I have nothing against cheerful movies, but this one starts out with a smile so broad you'd think it had a coat hanger in its mouth - and it never lets up.
It wasn't helped by all the performances being over-the-top. Here you have a cast of excellent actors noted for their abilities to create subtle, believable, characters and they are all chewing the scenery like an army of Tasmanian Devils. Even Christine Baranski, who has turned over-the-top characters into an art form, is notched up too high. When a talented group of people like this all overact, you know it has to be the result of the director.
The staging of the dance numbers was an odd combination of boring and bizarre. There were some little bits that were clever, but all the while the cast seemed to have annoying "see how clever we are" expressions on their faces. The resulting effect was as if you were watching a movie acted and choreographed for live theater, where sitting in an audience seated in front of a stage, it would look fine. But staring at it photographed and blown up to twenty feet high gave it a kind of horrific intensity.
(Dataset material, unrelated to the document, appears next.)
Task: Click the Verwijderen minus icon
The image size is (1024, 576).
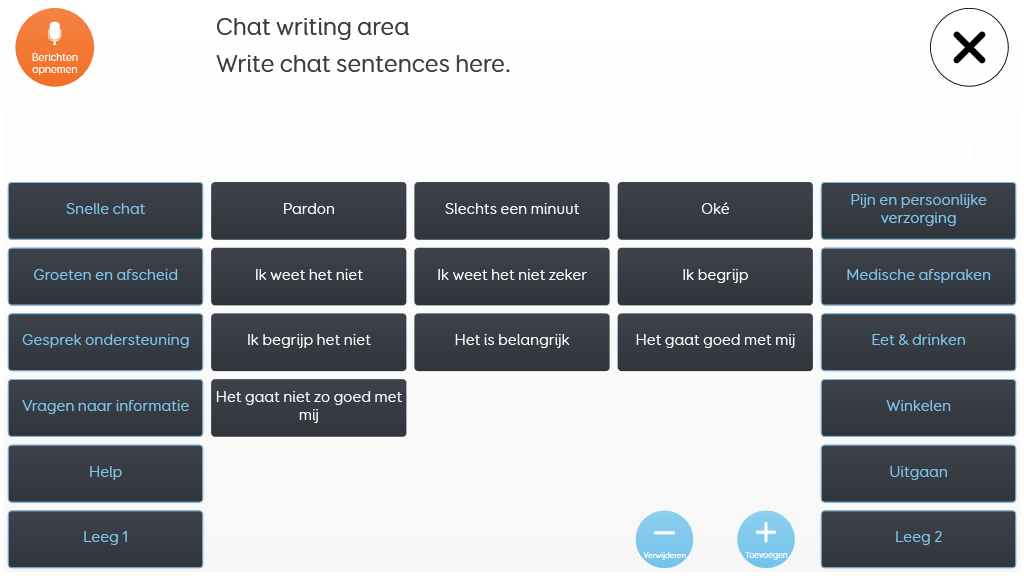Action: (x=664, y=539)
I will say that the singing was not as bad as I had heard. Meryl Streep was fine, even Pierce Brosnan was good at times. (But don't give up your day job.)
The one note cheerfulness made the 108 minute running time seem very long. The actors enjoyed what they were doing so much, I didn't have to. Perhaps if they had dialed it down to a more realistic level I could have gotten involved with them. After all, I believed John Travolta in a fat suit.
At the end, right before the credits, there is a reprieve of "Dancing Queen." When the song is over Meryl Streep turns straight to the audience and says, "Do you want more?" My friends and I looked at each other and said quietly, "Noooooooooo!"